Exercise and Acetaminophen Studies Address Preterm Birth Health Outcomes
Two separate studies examine interventions for individuals affected by preterm birth. A structured exercise program improved cardiovascular health and blood pressure in young adults born preterm. Meanwhile, prophylactic acetaminophen given to extremely preterm infants did not improve survival without severe morbidity, despite accelerating closure of a common heart defect.
Two new studies investigate interventions aimed at improving health outcomes for individuals affected by preterm birth, with one showing clear benefits and the other demonstrating no advantage for its primary goal.
A single-arm clinical trial tested a 14-week exercise program on young adults born preterm, consisting of two 90-minute in-person sessions per week of cardio, resistance, and flexibility training, plus one 30-minute at-home cardio session weekly. Sixteen preterm and 30 term participants completed the study. Both groups improved peak circulatory power and cardiac output index during cardiopulmonary exercise testing. Notably, reductions in 24-hour and awake blood pressure, heart rate, and hypertensive loads were observed specifically in the preterm participants. The term participants, who exhibited elevated or hypertensive blood pressure values pre-intervention, did not show these blood pressure improvements. The researchers concluded that cardiovascular changes associated with preterm birth are, at least partially, amenable to improvement through lifestyle intervention.
A multinational randomized trial evaluated prophylactic acetaminophen for patent ductus arteriosus (PDA) in extremely preterm infants. The TREOCAPA study was conducted across 43 neonatal intensive care units in 14 European countries from October 2020 to April 2024, enrolling infants born between 23 and 28 weeks of gestation. There were 391 infants in the acetaminophen group and 387 in the placebo group, with a median gestational age of 26 weeks and median birth weight of 850 grams.

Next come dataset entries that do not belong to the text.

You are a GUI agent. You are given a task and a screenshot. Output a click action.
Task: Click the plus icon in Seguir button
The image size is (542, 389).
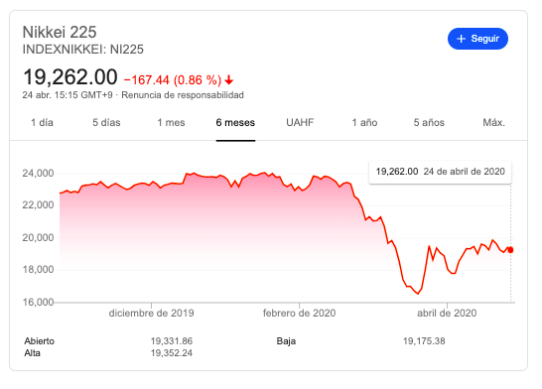[462, 39]
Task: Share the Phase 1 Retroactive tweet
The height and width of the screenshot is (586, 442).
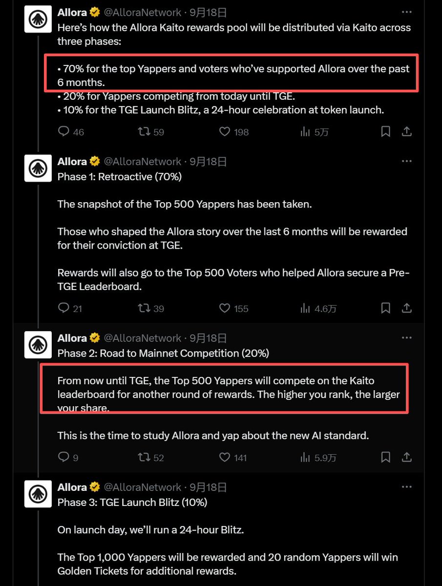Action: point(406,308)
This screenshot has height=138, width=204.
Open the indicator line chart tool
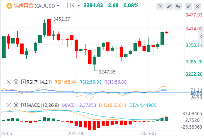point(160,6)
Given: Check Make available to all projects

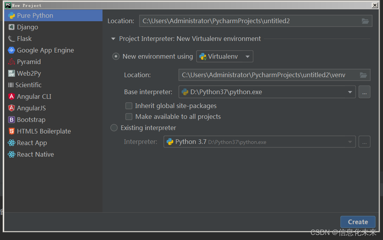Looking at the screenshot, I should pyautogui.click(x=129, y=117).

The primary outcome—survival without severe morbidity at 36 weeks postmenstrual age—was not significantly different between groups: 66.2% of infants assigned to acetaminophen versus 63.6% of those given placebo (relative risk 1.04, 95% CI 0.94-1.16). A secondary exploratory outcome showed acetaminophen accelerated ductus arteriosus closure, with 71.2% of infants in the intervention group achieving closure on day 7 compared with 52.2% in the placebo group. Despite this effect, the researchers observed no statistically significant differences in ventilatory, hemodynamic, or nutritional support during the first week after birth. A safety analysis revealed a higher cholestasis rate in the acetaminophen group at 6.4% versus 2.6% in the placebo group. The researchers concluded that acetaminophen should not be recommended for PDA in very preterm infants.
Preterm birth has well-documented long-term consequences, including a higher risk of cardiovascular disease. The exercise study, registered as ClinicalTrials.gov ID NCT03504215, suggests that exercise-based lifestyle interventions may represent an effective, non-pharmacological strategy to reduce long-term cardiovascular risk in adults born preterm. The acetaminophen trial results align with other randomized clinical trials evaluating prophylactic or targeted treatment with indomethacin or ibuprofen, where effects on ductus arteriosus closure were not accompanied by improvements in short-term outcome measures.